Nita memundurkan kepala saat Sergey mendekat. Dia membeku saat jari panjang yang kasar mengusap pipinya, lalu turun ke dagu. Seolah mata biru itu memindai matanya, membuat Nita terus mundur karena nafas berbau harum itu membuat Nita ketakutan.

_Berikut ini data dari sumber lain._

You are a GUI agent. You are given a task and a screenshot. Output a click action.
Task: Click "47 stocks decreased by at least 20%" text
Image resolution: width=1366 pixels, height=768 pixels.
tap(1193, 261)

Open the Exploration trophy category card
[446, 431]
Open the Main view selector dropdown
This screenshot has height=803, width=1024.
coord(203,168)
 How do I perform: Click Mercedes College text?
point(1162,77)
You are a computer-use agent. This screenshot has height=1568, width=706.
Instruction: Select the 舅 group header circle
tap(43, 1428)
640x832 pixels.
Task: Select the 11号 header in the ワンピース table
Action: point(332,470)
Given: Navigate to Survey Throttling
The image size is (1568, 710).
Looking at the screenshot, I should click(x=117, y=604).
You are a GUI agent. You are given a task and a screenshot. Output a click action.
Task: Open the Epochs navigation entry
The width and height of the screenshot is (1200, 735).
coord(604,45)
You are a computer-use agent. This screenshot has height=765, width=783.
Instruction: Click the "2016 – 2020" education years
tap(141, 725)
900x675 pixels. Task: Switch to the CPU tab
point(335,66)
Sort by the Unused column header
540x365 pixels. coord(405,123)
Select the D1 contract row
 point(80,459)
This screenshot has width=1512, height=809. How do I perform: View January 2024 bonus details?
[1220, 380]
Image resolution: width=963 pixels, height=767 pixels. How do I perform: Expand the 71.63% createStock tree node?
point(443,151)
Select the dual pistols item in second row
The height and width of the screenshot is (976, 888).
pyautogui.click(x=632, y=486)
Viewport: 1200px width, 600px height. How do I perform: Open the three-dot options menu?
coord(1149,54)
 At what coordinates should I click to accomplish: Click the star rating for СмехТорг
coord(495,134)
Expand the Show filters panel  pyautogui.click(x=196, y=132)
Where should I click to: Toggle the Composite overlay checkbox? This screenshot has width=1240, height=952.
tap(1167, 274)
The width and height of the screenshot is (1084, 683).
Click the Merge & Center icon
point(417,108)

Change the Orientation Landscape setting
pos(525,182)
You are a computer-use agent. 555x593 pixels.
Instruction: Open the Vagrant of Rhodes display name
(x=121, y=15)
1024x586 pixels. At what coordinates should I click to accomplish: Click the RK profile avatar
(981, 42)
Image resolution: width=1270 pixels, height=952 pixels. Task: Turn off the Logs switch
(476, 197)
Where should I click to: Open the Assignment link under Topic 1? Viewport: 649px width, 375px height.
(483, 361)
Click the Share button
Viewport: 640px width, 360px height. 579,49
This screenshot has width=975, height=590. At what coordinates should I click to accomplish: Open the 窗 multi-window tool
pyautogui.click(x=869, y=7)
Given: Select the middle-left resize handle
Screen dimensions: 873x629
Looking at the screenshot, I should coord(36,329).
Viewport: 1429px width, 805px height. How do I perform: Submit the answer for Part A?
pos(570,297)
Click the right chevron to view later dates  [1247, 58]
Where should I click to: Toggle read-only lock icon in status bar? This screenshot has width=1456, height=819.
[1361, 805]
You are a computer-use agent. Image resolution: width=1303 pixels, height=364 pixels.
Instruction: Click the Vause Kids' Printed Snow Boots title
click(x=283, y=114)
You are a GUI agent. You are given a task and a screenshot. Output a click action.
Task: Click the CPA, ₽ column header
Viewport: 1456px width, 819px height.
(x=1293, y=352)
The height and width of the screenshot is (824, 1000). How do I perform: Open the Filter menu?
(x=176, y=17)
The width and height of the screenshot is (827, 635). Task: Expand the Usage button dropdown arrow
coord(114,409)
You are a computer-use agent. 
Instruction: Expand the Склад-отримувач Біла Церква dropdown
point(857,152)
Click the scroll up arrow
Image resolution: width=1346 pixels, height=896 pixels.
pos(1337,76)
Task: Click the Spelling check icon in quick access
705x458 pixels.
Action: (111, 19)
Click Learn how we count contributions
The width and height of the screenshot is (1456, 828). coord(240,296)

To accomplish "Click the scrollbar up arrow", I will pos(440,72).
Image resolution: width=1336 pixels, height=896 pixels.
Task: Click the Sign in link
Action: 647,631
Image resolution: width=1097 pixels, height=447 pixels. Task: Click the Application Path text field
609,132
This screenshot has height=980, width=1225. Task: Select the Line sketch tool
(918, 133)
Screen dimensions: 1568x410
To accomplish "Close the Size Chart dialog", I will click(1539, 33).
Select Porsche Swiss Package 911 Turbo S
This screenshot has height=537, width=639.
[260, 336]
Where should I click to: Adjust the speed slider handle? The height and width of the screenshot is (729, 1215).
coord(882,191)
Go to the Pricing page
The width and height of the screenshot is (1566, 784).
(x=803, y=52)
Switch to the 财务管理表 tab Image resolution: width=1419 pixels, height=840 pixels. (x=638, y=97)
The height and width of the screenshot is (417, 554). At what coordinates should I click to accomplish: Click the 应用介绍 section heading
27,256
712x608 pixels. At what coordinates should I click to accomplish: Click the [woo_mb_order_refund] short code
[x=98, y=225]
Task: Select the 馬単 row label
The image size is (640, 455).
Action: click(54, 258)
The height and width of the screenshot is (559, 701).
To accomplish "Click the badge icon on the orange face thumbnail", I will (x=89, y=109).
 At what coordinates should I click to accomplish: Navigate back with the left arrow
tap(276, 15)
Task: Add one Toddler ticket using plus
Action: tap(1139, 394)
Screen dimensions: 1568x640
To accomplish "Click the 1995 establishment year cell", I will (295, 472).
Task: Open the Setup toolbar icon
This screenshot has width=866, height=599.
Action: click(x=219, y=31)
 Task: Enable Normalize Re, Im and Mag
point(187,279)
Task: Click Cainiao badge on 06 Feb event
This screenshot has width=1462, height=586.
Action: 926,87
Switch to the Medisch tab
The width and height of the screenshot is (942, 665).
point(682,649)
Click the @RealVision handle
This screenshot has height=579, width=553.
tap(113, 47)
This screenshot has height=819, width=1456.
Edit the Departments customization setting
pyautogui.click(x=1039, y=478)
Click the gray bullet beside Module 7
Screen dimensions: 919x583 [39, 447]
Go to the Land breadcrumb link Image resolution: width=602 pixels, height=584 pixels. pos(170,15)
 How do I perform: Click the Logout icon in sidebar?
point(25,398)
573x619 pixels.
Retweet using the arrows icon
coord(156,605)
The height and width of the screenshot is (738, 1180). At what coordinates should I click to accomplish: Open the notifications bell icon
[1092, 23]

Gadis itu tak percaya bila teman papa, yang dulu sering datang kerumah, justru sekarang terlalu dekat. Terlebih tatapan dalam itu, ini adalah hal paling mengerikan dalam hidupnya. Saat di luar rumah, Nita juga harus menutup telinga dan mata saat menghadapi cemohan dari para awak media dan teman-temannya.
"Pintar," kata Sergey dengan nada menggantung di udara. Mata biru itu melebar dan mencari tahu tatapan putri dari sahabatnya.
Kenapa aku gugup ! Nita menghela nafas berat. Dia pikir Sergey akan mengatakan apa. "Aku ingin menjadi-"
"Rama akan menjadi wakil direktur utama dan kamu bisa menjadi penanggung jawab keuangan perusahaan. Bagaimana, bukankah penawaran ku lebih bagus, Istriku?" Sergey tersenyum hangat sembari mengusap jemari mungil di atas meja.
Jari-jari kaki Nita saling merem4s, dengan tidak terima. Harusnya dia yang jadi wakil direktur utama. Akan tetapi jika dia menentang Sergey, justru akan menghambat jalannya. Nita berusaha menunjukkan ketulusan hatinya. "Itu bagus, saya suka, Suamiku. Terimakasih untuk hadiah luar biasa ini."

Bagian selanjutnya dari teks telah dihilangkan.